Federal prosecutors charged that Wilson, whose trial on illegal firearms charges opened yesterday in U.S. District Court in Alexandria, subsequently won a $22 million contract to supply arms to the Libyan army after furnishing the rifle and four handguns as samples.
The 54-year-old Wilson, who was lured out of Libya and arrested last summer in an elaborate plan by U.S. authorities, faces separate trials later this month in Texas and Washington on charges growing out of a six-year investigation of illegal arms dealings and conspiracy to murder.
Wilson is in custody under $60 million bond. An alleged Wilson confederate, former CIA employe Francis E. Terpil, is still a fugitive.
Assistant U.S. Attorney Theodore S. Greenberg said yesterday in an opening statement that Wilson was "motivated by greed" and was "desperately" trying to get an M-16 to Libya. "It was his overriding preoccupation," in 1978 and '79, Greenberg said.
According to Goulding, Wilson boasted the weapon was "the most expensive M16 in the world" and that it had cost him nearly $40,000 to ship it clandestinely to the North African country.
Defense lawyer Herald Price Fahringer told the jury that Wilson's business activities served instead as cover for intelligence gathering beneficial to the CIA.
Wilson, an agent for the CIA and then for a secret naval intelligence group until the mid-1970s, was furnishing vital data on Soviet Union military equipment and Libyan intelligence to American officials at the time of the alleged weapons offenses, Fahringer said.
He said successful arms dealing was crucial to Wilson to "sustain his position" in Libya and that by 1978 the Libyans had agreed to release Soviet equipment "the CIA was very interested in getting" if Wilson could supply arms in return.
The lawyer said Wilson was in contact with two officials then at the CIA, Theodore Shackley and Thomas Clines, and a senior Pentagon officer, Maj.

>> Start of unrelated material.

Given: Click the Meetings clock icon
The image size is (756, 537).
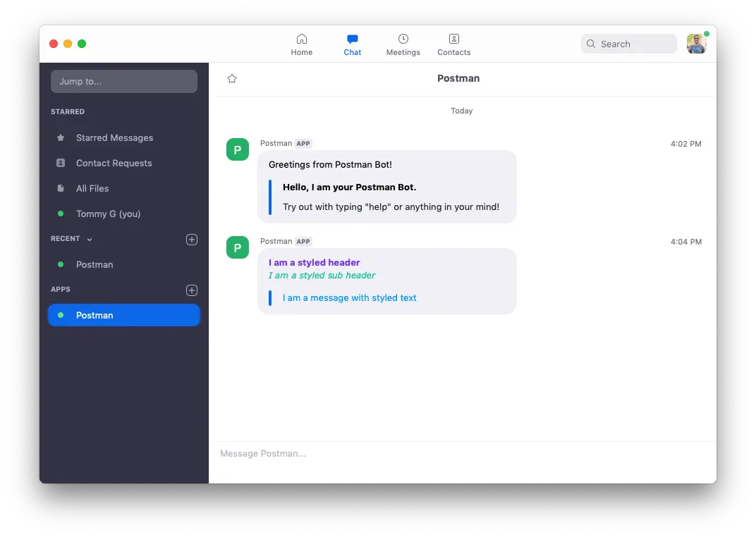Looking at the screenshot, I should pos(403,39).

Gen. Richard V. Secord. "Requests were made to him Wilson whether he could get certain Russian equipment" for the Americans, according to Fahringer.
Under cross-examination by Fahringer, a former Wilson employe, Roberta Barnes, testified Wilson told her that during a visit to Libya in early 1981 he had learned Libya had acquired "the equipment and know-how to build an atomic bomb."

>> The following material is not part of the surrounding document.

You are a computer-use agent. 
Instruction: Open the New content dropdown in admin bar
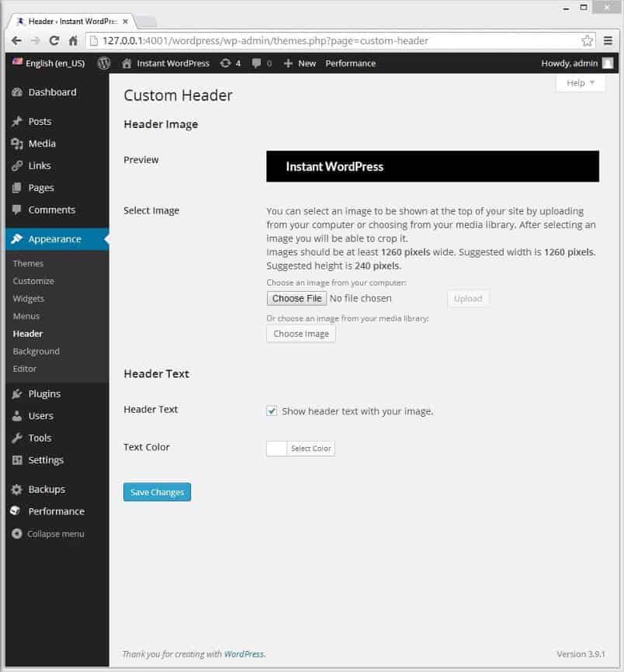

Barnes was cut off by District Judge Richard L. Williams, who agreed with the government that such testimony may be raised later in the trial by the defense.

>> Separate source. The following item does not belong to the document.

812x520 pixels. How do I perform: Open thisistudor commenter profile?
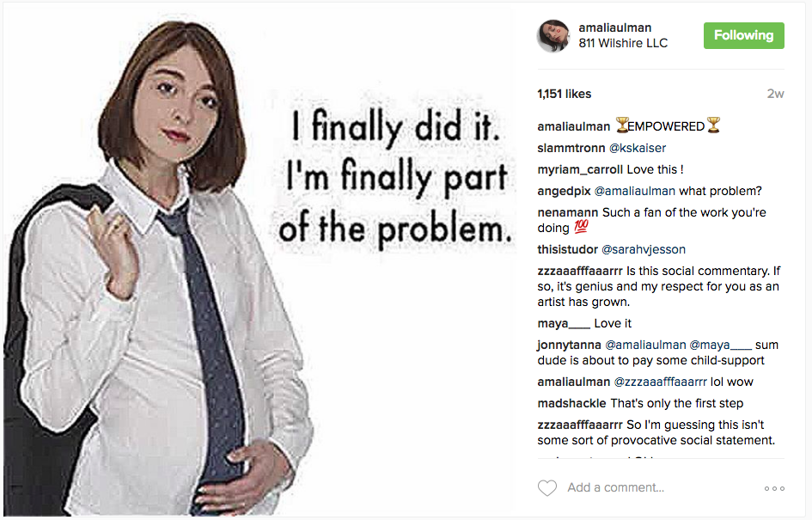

Another former Wilson employe, Wallace L. Klink, testified yesterday that he traveled to Fayetteville, N.C., to buy four handguns also sought by Wilson. The handguns were ferried via Dulles International Airport to Bonn, where they were turned over a Libyan intelligence officer, according to prosecution witnesses.
Paul Cyr, a former Energy Department employe and longtime friend of Wilson, testified he furnished the M-16 at Wilson's request. The defense contended, however, that the rifle was inoperative.